__SUPPLIED RECORDS__:
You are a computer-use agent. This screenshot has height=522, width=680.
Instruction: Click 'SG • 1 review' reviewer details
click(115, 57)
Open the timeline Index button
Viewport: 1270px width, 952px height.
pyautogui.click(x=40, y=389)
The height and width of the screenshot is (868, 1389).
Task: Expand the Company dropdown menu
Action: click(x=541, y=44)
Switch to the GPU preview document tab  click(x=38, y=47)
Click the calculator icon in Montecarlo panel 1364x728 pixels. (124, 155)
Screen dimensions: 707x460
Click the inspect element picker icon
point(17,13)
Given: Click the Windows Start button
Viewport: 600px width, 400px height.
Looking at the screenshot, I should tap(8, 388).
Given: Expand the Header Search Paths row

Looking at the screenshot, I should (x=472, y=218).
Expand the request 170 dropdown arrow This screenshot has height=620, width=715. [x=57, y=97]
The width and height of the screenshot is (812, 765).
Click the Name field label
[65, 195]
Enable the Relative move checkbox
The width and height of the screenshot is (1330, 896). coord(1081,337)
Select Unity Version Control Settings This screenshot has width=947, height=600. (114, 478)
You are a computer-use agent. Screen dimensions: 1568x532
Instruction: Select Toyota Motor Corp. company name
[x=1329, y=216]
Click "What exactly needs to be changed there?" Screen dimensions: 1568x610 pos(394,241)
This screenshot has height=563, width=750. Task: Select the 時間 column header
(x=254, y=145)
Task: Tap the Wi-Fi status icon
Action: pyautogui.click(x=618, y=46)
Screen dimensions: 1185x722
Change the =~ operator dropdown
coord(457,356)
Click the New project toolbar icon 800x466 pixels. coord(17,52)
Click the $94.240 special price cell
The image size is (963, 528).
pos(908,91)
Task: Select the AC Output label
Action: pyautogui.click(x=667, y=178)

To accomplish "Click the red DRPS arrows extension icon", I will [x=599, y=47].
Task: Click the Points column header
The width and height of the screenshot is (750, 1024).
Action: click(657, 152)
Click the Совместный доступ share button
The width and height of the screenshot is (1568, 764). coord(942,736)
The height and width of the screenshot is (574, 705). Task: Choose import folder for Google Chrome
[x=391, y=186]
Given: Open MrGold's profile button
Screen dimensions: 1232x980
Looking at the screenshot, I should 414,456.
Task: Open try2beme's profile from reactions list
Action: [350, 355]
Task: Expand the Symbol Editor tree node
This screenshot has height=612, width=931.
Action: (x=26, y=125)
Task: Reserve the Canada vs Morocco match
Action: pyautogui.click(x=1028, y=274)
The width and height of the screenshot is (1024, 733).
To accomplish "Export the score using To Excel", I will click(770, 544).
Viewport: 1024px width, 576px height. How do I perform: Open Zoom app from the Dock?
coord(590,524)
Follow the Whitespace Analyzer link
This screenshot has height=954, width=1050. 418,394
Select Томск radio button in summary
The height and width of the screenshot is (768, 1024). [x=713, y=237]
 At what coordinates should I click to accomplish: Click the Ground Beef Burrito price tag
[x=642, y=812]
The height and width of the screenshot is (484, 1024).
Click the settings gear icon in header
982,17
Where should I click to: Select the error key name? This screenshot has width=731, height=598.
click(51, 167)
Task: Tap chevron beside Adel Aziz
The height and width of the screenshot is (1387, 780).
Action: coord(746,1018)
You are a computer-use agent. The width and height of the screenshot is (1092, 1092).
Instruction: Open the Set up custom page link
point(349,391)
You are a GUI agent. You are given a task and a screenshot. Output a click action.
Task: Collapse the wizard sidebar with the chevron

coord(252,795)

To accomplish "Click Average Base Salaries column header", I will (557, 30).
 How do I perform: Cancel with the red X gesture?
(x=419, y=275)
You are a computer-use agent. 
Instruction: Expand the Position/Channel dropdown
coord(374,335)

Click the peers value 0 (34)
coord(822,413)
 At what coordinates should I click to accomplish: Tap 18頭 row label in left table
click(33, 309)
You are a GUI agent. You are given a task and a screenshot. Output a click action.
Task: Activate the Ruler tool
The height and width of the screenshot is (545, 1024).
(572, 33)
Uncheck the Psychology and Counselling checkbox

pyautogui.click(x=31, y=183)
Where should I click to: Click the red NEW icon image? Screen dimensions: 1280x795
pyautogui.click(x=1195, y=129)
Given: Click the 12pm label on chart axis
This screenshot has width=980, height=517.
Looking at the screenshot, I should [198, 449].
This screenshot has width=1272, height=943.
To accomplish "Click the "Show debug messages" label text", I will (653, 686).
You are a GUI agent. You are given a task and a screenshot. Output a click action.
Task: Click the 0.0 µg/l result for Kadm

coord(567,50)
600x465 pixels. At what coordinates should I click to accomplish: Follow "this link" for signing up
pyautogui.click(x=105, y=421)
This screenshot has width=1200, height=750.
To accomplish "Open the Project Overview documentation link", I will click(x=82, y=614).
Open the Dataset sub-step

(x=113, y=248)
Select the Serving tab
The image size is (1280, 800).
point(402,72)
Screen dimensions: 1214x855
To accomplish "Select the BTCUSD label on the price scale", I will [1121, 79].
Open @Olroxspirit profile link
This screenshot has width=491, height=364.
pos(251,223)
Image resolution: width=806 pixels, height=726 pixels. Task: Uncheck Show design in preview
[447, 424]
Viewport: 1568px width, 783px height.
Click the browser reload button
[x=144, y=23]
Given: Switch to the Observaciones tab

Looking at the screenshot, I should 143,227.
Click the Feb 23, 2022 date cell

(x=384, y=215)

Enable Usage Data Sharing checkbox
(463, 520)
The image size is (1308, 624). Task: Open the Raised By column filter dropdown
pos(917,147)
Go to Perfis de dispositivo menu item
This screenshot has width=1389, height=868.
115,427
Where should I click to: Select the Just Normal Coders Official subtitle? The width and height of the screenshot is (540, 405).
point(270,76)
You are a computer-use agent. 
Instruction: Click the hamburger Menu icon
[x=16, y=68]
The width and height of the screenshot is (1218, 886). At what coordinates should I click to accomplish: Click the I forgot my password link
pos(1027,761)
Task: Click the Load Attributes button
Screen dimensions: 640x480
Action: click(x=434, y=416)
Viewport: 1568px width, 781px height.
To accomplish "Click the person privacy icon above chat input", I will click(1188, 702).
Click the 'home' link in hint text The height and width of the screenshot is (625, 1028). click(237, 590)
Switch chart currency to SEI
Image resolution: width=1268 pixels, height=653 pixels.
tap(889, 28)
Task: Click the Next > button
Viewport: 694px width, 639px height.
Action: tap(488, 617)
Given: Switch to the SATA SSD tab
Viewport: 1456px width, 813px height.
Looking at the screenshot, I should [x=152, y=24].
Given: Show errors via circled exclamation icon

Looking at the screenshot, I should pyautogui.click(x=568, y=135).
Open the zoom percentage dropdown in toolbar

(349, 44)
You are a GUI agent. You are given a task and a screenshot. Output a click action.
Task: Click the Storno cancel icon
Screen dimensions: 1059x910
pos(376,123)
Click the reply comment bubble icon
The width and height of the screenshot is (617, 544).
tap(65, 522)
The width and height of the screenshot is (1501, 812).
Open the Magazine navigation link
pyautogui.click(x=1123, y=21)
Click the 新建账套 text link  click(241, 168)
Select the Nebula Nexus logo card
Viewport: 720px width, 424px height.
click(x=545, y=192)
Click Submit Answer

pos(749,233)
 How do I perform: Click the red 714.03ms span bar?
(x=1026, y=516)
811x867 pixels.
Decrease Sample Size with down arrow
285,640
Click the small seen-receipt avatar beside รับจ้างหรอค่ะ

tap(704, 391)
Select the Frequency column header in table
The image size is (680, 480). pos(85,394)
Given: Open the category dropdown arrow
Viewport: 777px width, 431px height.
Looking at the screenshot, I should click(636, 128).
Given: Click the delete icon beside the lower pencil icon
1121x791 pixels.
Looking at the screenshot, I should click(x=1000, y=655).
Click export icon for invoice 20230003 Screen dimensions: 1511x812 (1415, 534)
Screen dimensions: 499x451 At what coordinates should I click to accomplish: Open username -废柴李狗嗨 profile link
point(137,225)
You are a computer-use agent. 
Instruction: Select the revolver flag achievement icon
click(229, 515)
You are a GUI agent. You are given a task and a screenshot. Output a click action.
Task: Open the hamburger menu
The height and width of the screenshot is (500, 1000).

__PROBLEM TO SOLVE__:
Within the material above, extract exactly the lines that start at the line containing "Viewport: 720px width, 424px height." and stop after the line containing "Given: Click the delete", and only those.

__RESPONSE__:
Viewport: 720px width, 424px height.
click(x=545, y=192)
Click Submit Answer

pos(749,233)
 How do I perform: Click the red 714.03ms span bar?
(x=1026, y=516)
811x867 pixels.
Decrease Sample Size with down arrow
285,640
Click the small seen-receipt avatar beside รับจ้างหรอค่ะ

tap(704, 391)
Select the Frequency column header in table
The image size is (680, 480). pos(85,394)
Given: Open the category dropdown arrow
Viewport: 777px width, 431px height.
Looking at the screenshot, I should click(636, 128).
Given: Click the delete icon beside the lower pencil icon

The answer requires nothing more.